As the industry fights the unfunded federal minimum staffing mandate in court, nursing home executive compensation is under scrutiny from Democratic lawmakers, who are criticizing some leaders in the sector for giving themselves pay raises. However, leaders in the sector are pushing back.

Specifically, the executive pay of three major operators – The Ensign Group (Nasdaq: ENSG), National HealthCare (NYSE: NHC) and Brookdale Senior Living (NYSE: BKD) – increased collectively by 25%, according to a letter sent to the companies and detailed in a report from The Hill.

The lawmakers also cited record-high profits for the first two quarters of 2024.

Advertisement

“You have plenty of money available to provide high-quality care – but instead are using it to enrich yourselves and other executives,” the lawmakers wrote.

In an email to Skilled Nursing News, Ensign CEO Barry Port pushed back against the logic of the lawmakers’ criticism.

“The entire thesis of their ‘inquiry’ cited in the first paragraph of the letter insinuates that our opposition to the staffing mandate is based on the fact that we ‘cannot afford to meet the new minimum staffing requirements.’  We have never alleged this in any public statement or filing,” Port said. “As such, we believe the foundation for their argument is entirely baseless. Citing executive compensation for their argument is not only sensationalistic but disingenuous.”

Advertisement

Brookdale said much the same in a statement from May: “In your letter’s conclusion, it is stated that ‘Brookdale Senior Living and other for-profit nursing home companies… claim they cannot afford to meet CMS’ new minimum staffing standards.’ To be clear, we never made such a claim relating to Brookdale in our comment letter, and this fact fundamentally undermines the key theme and premise of your letter and your related requests from Brookdale.”

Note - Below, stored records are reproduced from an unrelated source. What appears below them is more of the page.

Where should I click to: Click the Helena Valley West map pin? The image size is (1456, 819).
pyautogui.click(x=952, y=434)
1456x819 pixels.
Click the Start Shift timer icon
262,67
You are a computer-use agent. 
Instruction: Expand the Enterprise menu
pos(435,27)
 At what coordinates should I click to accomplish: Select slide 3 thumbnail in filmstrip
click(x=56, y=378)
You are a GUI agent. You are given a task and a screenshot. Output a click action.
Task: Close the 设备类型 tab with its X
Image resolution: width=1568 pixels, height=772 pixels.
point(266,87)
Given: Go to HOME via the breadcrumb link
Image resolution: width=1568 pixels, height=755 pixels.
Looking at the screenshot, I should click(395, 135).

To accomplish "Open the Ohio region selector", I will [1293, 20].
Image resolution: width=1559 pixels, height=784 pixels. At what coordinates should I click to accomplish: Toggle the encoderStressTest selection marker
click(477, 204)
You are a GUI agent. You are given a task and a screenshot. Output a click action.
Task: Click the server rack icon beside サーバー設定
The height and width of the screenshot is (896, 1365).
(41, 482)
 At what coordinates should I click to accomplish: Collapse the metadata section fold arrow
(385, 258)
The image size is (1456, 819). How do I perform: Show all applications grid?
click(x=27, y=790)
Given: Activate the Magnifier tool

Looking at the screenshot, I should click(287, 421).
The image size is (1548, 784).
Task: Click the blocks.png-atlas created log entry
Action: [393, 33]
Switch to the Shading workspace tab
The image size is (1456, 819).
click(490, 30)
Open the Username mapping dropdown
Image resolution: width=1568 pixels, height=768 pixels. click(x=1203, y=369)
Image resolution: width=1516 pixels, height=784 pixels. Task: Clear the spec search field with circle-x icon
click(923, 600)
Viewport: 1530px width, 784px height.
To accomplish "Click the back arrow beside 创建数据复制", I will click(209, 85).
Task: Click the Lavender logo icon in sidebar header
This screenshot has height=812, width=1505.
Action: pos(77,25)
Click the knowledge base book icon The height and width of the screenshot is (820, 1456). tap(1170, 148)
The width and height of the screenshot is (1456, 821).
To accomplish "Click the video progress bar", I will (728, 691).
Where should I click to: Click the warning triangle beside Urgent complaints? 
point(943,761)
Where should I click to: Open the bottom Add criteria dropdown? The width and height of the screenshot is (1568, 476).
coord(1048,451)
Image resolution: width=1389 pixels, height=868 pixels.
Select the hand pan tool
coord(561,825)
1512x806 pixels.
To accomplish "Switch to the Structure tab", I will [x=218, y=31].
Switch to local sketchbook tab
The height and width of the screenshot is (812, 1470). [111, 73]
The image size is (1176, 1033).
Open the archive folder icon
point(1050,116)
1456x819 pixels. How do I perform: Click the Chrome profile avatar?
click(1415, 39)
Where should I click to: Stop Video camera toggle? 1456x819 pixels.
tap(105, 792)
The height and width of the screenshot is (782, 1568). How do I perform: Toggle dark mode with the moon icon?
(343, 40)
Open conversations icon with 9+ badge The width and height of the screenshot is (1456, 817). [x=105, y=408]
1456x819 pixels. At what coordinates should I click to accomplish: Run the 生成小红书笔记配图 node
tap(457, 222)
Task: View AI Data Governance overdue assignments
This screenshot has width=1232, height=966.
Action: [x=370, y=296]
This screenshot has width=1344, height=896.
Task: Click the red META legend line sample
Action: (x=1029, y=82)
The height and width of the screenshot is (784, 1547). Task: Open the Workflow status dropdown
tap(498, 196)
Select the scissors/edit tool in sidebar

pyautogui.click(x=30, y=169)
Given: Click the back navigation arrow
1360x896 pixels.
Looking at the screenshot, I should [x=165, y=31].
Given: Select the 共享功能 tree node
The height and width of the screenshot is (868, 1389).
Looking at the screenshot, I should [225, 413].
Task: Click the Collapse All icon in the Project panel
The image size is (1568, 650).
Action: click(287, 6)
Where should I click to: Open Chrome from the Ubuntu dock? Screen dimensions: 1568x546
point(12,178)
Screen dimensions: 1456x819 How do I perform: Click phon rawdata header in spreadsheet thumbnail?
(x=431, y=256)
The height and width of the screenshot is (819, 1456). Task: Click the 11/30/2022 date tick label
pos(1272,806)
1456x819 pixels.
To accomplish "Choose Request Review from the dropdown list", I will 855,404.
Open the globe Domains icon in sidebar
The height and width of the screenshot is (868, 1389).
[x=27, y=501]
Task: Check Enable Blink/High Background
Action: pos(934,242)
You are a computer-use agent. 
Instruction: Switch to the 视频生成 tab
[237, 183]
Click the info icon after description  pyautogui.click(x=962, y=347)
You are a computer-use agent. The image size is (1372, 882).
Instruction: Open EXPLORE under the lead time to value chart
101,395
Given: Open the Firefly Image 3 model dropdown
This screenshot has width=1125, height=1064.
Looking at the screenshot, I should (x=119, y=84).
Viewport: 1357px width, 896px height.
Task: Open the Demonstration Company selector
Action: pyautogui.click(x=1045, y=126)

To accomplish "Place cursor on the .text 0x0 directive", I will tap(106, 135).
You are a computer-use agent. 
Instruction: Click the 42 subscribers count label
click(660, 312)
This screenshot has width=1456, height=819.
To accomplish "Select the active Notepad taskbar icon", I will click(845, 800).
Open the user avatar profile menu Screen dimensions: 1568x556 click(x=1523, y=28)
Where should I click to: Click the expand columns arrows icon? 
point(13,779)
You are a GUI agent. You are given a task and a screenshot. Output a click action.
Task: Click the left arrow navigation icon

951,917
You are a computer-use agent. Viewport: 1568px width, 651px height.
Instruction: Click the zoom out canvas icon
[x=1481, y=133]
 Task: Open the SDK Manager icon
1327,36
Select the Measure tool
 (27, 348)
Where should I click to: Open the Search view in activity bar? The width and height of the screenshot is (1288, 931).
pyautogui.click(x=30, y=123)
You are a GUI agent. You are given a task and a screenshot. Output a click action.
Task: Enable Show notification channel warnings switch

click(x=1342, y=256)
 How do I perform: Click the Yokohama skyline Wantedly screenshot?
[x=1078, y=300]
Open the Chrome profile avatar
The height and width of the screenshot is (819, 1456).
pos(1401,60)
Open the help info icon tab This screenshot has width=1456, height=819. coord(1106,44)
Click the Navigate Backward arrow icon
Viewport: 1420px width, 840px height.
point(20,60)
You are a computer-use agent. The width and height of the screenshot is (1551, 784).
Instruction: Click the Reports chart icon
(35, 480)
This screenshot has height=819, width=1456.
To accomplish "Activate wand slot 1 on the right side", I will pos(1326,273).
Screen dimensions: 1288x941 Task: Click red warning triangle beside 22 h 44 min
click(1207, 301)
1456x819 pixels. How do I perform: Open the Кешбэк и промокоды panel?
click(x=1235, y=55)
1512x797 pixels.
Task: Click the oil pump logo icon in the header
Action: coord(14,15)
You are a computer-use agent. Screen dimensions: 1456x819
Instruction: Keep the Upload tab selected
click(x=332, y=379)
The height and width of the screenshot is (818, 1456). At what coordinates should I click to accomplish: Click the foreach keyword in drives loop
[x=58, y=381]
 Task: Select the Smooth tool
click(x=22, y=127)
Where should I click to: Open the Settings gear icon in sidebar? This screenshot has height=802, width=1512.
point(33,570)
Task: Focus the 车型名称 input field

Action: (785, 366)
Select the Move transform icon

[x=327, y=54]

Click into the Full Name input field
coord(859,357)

Ensign’s strong opposition to the mandate stems from the fact that it’s not “quality based,” he said, referring to a study done by the Abt Associates where there was no obvious plateau at which safety and quality are maximized, or cliff below which quality and safety steeply decline.

Port added that the mandate doesn’t recognize the current staffing environment or costs associated with the ratios suggested. Further, the mandate comes on the heels of new data underscoring the growing crisis around access to nursing home care, via The Wall Street Journal and AHCA/National Center for Assisted Living’s Access to Care Report.

Port has also said that while the company is committed to increasing access to quality care for seniors, the mandate would only exacerbate an already precarious staffing problem.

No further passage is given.